5G is here! Well, it's almost here – Marketplace.org

If you ask the major U.S. telecom companies, they’ll tell you the next generation of mobile wireless technology, 5G, has arrived. But things are a little messy right now. Carriers still might mean different things when they say 5G. There aren’t any 5G phones that operate on 5G mobile networks. And when there are, how much is the service going to cost? The big carriers are plowing ahead because they’ll make a ton of money with business opportunities far beyond just talk, text and data plans. Molly Wood talks about the promise of 5G with Nicki Palmer, chief network officer at Verizon. She says the 5G infrastructure may feel far away, but the groundwork is already there. The following is an edited transcript of their conversation.

Nicki Palmer: Wireless networks are really only wireless from that cell tower or that small cell on the corner in your city to your device. The back end is really fiber based. So the fiber infrastructure, we’ve been building that for the last number of years. We have small cells, for example, in all of the top cities around the country in a pretty significant amount. That infrastructure, while not completely sufficient for 5G, lays the foundation for 5G and is completely reusable for 5G. 

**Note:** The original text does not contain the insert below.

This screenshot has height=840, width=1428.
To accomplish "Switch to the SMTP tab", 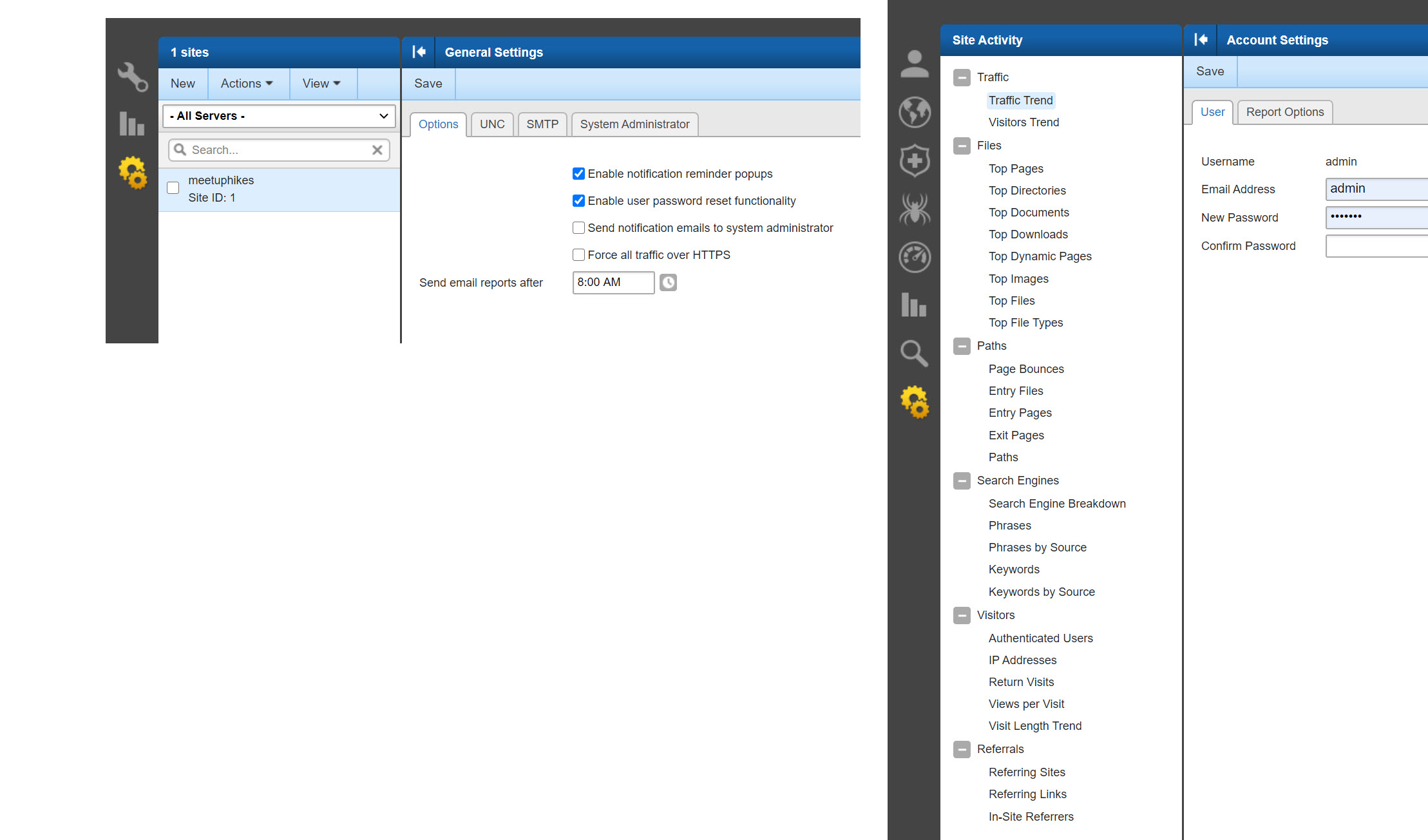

Molly Wood: Still, when most people conceptualize 5G, they’re thinking: phone, because that’s the context where we have heard it the most. But can you help kind of lay out those other use cases? 

Palmer: Initially, you’ll be able to say, “Wow, look how fast this is.” And maybe you’ll run a speed test on your phone and show your friend and that will be cool. But if that’s all it is, we’re missing the promise. It’s not just about gaming and entertainment and movies, but it’s about health care. It’s about environmental impacts. It’s about cities using data that they can gather to reduce carbon emissions in a different way. So when you combine the power of this 5G technology with a bunch of other technologies that are also evolving at the same time that you’ve heard of, things like artificial intelligence and machine learning, things like augmented and virtual reality and edge computing, you put all of that together and now you’ve got capability that can absolutely transform health care. It can transform retail. It can transform education. 

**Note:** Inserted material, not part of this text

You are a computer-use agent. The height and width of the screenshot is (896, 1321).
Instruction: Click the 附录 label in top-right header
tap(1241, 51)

Wood: What is it going to mean for our access to data? We know that U.S. consumers pay the most for, in some cases, the least amount of mobile data. And I wonder how that equation might change with 5G.

Palmer: Well, I think it’s a little early to tell, to be honest. We haven’t announced pricing plans, but there’s some fundamentals that I think are true. Right now unlimited plans are more the norm than megabyte-based plans. So giving consumers worry-free access to data we think continues to be important. That’s what customers want.